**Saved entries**
______

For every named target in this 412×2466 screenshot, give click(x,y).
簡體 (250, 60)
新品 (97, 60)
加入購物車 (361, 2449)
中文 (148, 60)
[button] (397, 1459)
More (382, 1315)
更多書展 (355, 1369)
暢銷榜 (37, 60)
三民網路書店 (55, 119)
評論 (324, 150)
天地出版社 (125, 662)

______

**Description of the task**
All of the entries above need to be reproduced exactly.

**Solution**
For every named target in this 412×2466 screenshot, give click(x,y).
簡體 (250, 60)
新品 (97, 60)
加入購物車 (361, 2449)
中文 (148, 60)
[button] (397, 1459)
More (382, 1315)
更多書展 (355, 1369)
暢銷榜 (37, 60)
三民網路書店 (55, 119)
評論 (324, 150)
天地出版社 (125, 662)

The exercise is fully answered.